One of the byproducts of losing weight and especially losing a great deal of weight quickly is the hormonal influx that accompanies the loss. What I understand is that estrogen is stored in fat. As the fat dissipates the only place the estrogen as to go is back into the body. Great, right? The result is that some days I am a hot mess. What might look like P.M.S. is not at all. It's the WLS CRAZY!
Needless to say I am having a rough morning today.
First, it's raining and gray out. In the spring this is the last thing a teacher needs on a Thursday morning. It makes it difficult to get out of bed. I wanted to just stay and snuggle with the puppy and Charlie, my husband.
Second, even though I have lost 111 lbs., amazing in itself, I still carry the majority of my excess weight around my tummy and it's not my best attribute right now. Clothing that clings makes me really uncomfortable. I am sure it looks just fine for the most part but going back to those pesky hormones, it feels like I have a spare tire to end all spare tires. (Remember, irrational.) We got these great Team AFSE shirts yesterday for teacher appreciation week and they have.their names on the back, very cool. Mine fits just fine but this morning it was NOT happening. After the typesetting on my list happened I went back into the bedroom and changed my clothes 4 times. It would not have mattered what I chose to wear, nothing felt good this morning and brought me to frustrated tears. I have to wear a belt so all my pants stay up and because of this it make the spare tire a bit more pronounced. Suck!

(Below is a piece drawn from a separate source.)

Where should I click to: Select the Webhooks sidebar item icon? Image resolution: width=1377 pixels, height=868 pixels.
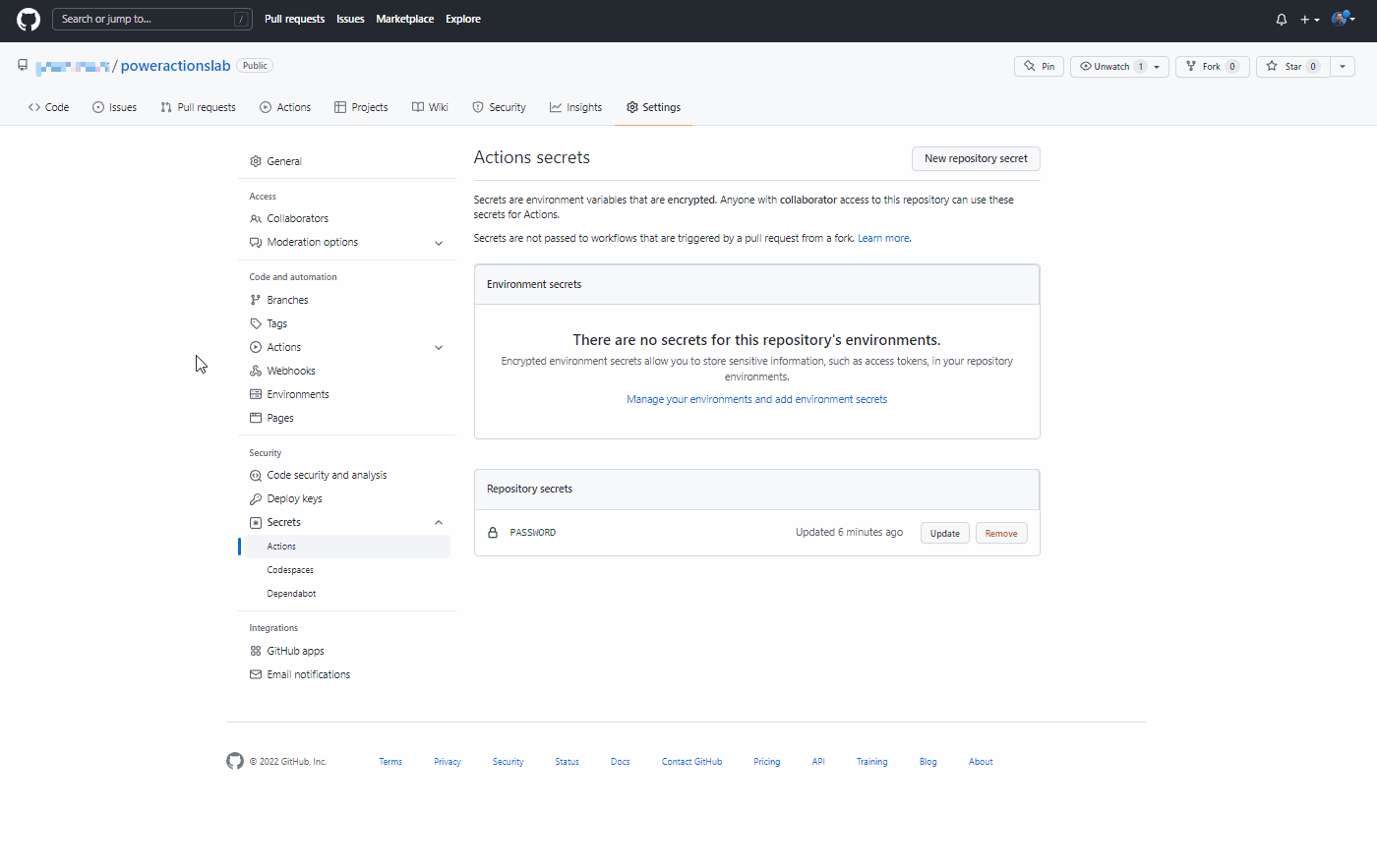[255, 371]
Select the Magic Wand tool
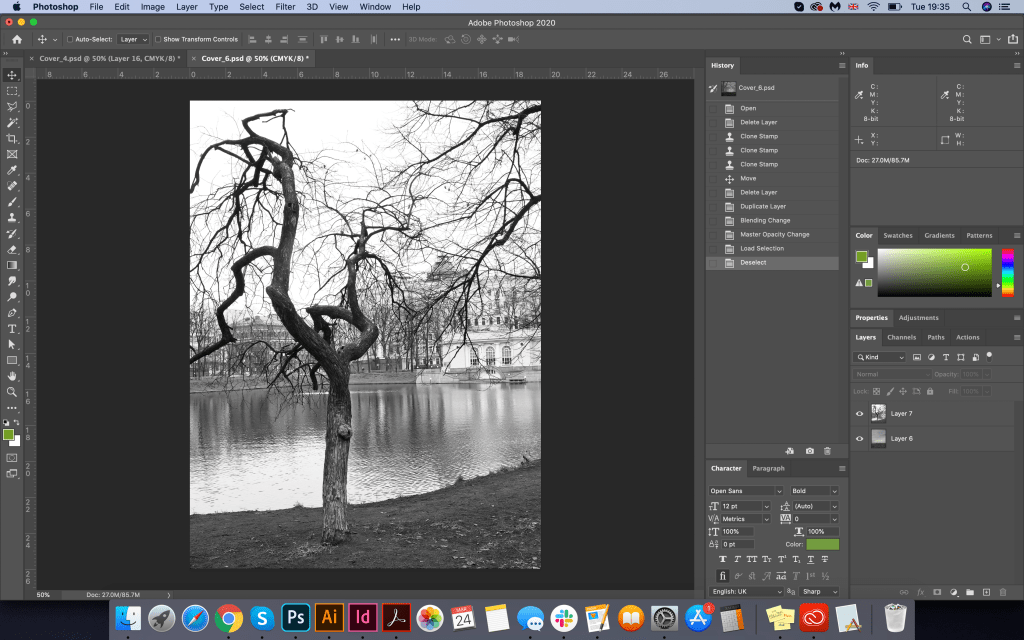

Third, I love make up. I do it for me becuase I love it, not because I think I need it to conform or make myself feel better about myself. There is nothing better than a great tube of mascara (thanks to lessons from +Alicia Thompson and Katie Herrick over the years). This morning nothing was working and I had to take off clown makeup that had ensued and start over. TWICE. Hot mess, that's me.
Fourth, I am now running late. I hate running late but thankfully I don't teach first period.
I know this is all not real. It is chemical in my body and I just have to ride it out. I struggle with having days that I feel amazing right next to days that feel like, well, this. I wore my AFSE shirt yesterday when we all went bowling. I didn't care about the body spare, only the bowling one. :-) Today is a different story and there is nothing I could do to help myself feel good in my new top.
I'm sorry that Charlie has to deal with this part of things. It sucks and makes me feel worse. Weight loss surgery is not an easy fix and all the things that go with it that I never could have anticipated or thought to ask about have surfaced over time. It's hard. I'm thankful through it all but it's still hard.
When I arrived at my school this morning, the school safety agent who was the first woman I met when I reported last summer for PD, commented on how good I am looking. Today was the first day that I chose to go through the turnstile in the front of our school and not circumvent it because I was afraid I would not fit. I fit. Anyway, she went on to tell me, "not to be racist but, you white people are so hung up on weight and being thin". I don't disagree with her. I have written about how the feelings and ideas about body image are do different in Seattle (an incredibly white city) and NYC. When I moved here I felt a new sense of belonging and acceptance that I have never felt before. The Safety Agent went on to ask me what my goal was and hoped that I not lose too much weight. It's all about perspective.